Прокоп уставился на ягодицы Зденички точно таким же растерянным взглядом, каким разглядывал свое брюхо. И опять это превращалось в погружение в некую бездну. Ему казалось, будто он кончиком осязающего взора коснулся несостоятельности собственного существования.
Оно, это существование, было вовсе не отвратительным, как и задик куклы-телеграфистки. Но точно так же, как и она, он почти всю свою жизнь прожил плюя с радостным легкомыслием – и на что же? На собственное спасение.
Спасение! Еще одно нежданное слово пронзило его сознание, как совсем недавно слово «Бог». Откуда пришли они, эти ошеломляющие, черт бы их побрал, слова? Уж не из черно-зеленого ли паровозика, что одышливо бегает по кругу, таская за собой прозрачные жемчужины звуков?

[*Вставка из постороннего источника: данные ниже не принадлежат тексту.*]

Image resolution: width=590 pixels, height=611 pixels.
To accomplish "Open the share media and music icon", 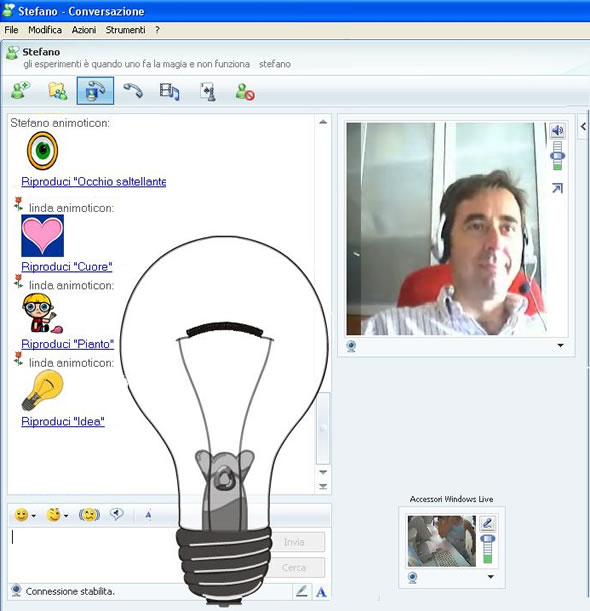I will (x=170, y=92).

Прокоп блуждал взглядом по пейзажу лилипутской страны, простирающейся у его ног, меж тем как мысли его блуждали по пустыне сомнения, возникшей в его мозгу. В мире существует парность: бесконечно малое взывает к бесконечно большому, тривиальное – к сакральному, смешное – к серьезному. Все в мире парно, и ничто не существует само по себе. Голые кукольные ягодицы обращались в сознании Прокопа в гигантский знак вопроса. Он чувствовал полнейшую растерянность: все его навыки утратили смысл, привычные ориентиры исчезли, то немногое очевидное, что оставалось у него, рухнуло. И ему открылось: все, что он думал и делал до этого дня, было несостоятельно, было прахом и пеной, а то, что существенно, оказалось несвершенным. Надо начинать с нуля. Но к чему идти, куда и как?